Raw data
=====

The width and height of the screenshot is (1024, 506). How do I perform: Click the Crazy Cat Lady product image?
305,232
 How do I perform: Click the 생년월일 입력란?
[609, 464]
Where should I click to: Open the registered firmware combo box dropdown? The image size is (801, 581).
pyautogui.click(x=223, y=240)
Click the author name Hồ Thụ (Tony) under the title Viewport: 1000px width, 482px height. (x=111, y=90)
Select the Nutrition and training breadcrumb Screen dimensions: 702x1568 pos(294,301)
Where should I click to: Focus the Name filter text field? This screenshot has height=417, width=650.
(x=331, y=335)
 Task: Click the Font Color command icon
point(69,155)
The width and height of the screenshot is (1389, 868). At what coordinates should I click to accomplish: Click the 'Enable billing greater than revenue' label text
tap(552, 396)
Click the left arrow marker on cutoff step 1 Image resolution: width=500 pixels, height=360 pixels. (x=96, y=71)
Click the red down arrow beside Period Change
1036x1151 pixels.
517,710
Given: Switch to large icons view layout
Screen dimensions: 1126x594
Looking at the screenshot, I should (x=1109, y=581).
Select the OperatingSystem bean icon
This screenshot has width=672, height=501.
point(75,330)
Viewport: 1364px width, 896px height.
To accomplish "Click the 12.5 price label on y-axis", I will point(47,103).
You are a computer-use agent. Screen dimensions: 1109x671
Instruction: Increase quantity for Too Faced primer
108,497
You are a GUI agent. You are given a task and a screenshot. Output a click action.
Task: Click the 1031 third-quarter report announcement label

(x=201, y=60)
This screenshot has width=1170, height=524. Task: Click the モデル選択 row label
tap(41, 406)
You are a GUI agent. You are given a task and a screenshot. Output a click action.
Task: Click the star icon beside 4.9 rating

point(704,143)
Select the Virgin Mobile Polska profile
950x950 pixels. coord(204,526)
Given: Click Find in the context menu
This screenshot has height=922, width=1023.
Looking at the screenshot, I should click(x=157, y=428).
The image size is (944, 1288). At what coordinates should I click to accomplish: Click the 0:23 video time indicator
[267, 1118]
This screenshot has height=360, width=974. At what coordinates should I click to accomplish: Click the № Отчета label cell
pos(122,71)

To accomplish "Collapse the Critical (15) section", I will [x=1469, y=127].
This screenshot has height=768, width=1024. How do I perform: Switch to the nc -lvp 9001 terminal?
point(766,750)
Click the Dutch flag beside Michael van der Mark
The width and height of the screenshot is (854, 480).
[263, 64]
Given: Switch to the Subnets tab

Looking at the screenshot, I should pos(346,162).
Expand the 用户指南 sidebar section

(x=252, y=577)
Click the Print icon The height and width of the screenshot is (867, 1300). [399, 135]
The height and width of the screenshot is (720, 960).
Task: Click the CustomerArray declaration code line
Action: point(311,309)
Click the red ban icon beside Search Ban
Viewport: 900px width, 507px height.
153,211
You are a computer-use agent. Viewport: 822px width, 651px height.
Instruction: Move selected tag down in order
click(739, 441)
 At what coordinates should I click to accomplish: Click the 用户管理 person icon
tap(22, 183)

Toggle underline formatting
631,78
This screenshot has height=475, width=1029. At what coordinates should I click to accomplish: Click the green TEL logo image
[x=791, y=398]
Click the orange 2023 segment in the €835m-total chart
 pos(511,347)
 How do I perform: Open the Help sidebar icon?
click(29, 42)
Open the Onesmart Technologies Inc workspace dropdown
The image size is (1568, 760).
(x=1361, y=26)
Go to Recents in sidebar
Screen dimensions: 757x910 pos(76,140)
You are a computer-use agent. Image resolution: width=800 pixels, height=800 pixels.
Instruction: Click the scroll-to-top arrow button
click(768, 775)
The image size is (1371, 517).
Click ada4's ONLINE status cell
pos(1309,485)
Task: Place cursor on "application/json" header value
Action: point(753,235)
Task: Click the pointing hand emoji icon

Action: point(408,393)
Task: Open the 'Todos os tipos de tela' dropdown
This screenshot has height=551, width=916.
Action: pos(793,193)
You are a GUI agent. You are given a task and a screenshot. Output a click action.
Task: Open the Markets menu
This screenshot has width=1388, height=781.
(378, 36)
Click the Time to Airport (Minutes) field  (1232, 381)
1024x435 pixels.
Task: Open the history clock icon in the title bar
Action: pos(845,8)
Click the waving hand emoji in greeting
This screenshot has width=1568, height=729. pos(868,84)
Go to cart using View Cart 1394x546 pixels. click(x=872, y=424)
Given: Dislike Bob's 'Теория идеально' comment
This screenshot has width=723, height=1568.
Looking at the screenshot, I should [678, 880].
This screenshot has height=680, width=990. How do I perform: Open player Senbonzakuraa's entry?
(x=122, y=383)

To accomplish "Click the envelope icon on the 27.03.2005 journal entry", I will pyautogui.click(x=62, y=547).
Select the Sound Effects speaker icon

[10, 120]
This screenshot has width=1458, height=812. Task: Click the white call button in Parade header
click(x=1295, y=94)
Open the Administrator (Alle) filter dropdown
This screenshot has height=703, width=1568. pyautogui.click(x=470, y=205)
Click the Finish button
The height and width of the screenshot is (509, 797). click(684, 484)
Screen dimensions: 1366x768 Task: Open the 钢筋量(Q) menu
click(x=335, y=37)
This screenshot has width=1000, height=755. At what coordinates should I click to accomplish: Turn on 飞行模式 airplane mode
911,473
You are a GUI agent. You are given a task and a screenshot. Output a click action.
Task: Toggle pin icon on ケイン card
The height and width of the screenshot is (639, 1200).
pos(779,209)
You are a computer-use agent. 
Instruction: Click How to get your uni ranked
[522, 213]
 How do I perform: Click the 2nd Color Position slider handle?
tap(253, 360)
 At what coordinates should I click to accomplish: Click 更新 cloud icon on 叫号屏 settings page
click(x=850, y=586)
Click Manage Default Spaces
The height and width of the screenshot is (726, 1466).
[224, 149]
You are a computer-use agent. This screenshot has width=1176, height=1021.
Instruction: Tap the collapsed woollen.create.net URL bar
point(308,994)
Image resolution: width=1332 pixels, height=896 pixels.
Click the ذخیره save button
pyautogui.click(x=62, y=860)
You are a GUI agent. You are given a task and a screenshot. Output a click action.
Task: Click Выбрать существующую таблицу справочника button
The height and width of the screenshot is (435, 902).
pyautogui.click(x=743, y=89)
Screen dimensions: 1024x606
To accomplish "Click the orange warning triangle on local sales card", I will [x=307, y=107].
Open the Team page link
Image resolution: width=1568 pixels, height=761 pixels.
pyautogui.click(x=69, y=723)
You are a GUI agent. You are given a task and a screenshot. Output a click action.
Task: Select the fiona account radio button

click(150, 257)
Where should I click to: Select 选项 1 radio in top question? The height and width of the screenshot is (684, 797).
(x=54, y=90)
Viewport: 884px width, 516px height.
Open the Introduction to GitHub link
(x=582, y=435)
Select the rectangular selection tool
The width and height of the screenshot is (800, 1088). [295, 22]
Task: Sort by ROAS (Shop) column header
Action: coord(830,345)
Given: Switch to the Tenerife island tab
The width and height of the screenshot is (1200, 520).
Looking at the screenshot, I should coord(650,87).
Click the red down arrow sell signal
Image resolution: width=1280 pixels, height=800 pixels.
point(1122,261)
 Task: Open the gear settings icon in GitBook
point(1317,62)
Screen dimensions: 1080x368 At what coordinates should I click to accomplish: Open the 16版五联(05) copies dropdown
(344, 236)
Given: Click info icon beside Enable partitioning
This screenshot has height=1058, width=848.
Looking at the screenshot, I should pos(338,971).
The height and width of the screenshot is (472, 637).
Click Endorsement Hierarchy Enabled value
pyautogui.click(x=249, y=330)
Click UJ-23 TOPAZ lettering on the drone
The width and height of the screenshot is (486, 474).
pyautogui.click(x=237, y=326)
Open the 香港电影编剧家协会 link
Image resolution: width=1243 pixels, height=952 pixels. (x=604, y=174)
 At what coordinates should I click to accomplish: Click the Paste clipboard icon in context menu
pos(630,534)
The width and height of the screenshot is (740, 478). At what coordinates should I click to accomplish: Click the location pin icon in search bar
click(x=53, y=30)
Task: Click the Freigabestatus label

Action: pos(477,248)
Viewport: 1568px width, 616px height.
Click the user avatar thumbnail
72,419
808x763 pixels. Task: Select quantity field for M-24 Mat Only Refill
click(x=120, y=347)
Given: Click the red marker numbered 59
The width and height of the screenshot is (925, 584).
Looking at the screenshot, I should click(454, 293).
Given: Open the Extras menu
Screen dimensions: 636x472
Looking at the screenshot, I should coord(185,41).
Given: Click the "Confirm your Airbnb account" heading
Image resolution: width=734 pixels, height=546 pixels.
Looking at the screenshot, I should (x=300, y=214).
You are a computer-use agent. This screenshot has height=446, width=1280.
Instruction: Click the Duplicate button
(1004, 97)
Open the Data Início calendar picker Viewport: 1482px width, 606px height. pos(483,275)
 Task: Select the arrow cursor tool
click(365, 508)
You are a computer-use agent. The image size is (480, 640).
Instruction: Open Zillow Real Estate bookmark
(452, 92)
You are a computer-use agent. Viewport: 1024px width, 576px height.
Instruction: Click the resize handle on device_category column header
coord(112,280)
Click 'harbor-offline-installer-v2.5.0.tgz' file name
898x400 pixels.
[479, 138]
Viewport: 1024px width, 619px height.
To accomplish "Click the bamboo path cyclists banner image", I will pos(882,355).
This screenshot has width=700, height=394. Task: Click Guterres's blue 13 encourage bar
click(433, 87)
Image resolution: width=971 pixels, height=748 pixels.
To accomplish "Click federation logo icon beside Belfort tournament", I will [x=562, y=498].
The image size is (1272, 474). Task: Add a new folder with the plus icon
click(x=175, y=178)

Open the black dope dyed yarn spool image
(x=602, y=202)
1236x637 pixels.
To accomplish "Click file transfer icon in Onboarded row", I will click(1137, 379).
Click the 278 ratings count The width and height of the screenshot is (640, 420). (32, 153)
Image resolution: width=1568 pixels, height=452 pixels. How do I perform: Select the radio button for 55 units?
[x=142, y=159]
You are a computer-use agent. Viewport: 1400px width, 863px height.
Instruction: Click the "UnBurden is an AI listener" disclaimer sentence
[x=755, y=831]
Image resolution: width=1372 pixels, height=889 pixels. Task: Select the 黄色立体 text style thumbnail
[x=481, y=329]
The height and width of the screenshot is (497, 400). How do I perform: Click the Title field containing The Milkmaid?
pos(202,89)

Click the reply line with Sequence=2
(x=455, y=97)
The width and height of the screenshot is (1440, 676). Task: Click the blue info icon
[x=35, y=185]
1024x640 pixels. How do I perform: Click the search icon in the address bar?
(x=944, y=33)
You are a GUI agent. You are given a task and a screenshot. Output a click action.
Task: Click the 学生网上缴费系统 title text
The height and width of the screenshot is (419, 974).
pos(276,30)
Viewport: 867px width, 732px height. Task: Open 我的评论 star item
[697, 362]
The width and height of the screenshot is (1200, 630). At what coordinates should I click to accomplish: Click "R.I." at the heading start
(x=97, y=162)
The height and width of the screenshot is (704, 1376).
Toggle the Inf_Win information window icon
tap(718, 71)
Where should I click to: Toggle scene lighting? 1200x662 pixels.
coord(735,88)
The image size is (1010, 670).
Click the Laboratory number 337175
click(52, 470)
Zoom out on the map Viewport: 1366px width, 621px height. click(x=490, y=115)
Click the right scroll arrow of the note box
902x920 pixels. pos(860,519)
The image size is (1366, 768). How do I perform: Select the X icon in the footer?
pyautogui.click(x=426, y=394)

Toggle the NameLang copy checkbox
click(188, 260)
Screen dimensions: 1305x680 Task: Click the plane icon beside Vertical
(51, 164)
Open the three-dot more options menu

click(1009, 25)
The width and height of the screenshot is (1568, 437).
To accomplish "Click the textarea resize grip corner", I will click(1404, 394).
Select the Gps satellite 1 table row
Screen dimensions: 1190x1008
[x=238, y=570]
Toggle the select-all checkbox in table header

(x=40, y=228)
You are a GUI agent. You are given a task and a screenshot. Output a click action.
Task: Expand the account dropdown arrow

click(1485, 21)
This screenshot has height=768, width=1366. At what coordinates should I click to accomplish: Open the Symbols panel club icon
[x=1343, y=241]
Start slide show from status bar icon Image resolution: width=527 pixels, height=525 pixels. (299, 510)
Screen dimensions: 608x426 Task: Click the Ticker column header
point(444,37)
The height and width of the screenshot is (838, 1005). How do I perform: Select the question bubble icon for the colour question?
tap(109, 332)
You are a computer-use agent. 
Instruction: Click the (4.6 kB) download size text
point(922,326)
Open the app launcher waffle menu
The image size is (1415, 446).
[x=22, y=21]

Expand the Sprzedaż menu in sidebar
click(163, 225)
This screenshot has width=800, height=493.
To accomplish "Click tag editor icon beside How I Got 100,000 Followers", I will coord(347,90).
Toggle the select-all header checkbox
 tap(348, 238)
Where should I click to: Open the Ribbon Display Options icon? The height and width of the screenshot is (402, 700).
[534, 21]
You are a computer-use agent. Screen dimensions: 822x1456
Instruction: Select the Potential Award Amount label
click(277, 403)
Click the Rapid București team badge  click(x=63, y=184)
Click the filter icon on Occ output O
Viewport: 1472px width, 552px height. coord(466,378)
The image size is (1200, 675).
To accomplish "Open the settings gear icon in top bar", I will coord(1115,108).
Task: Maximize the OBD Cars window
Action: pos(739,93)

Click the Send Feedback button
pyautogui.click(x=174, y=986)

=====

Among the entries above, the lines between the ones containing "Instruction: Click the Duplicate button" and "You are a computer-use agent. Viewport: 1024px", inclusive, are to be transcribed exactly. No other line is to be given.

Written solution
Instruction: Click the Duplicate button
(1004, 97)
Open the Data Início calendar picker Viewport: 1482px width, 606px height. pos(483,275)
 Task: Select the arrow cursor tool
click(365, 508)
You are a computer-use agent. The image size is (480, 640).
Instruction: Open Zillow Real Estate bookmark
(452, 92)
You are a computer-use agent. Viewport: 1024px width, 576px height.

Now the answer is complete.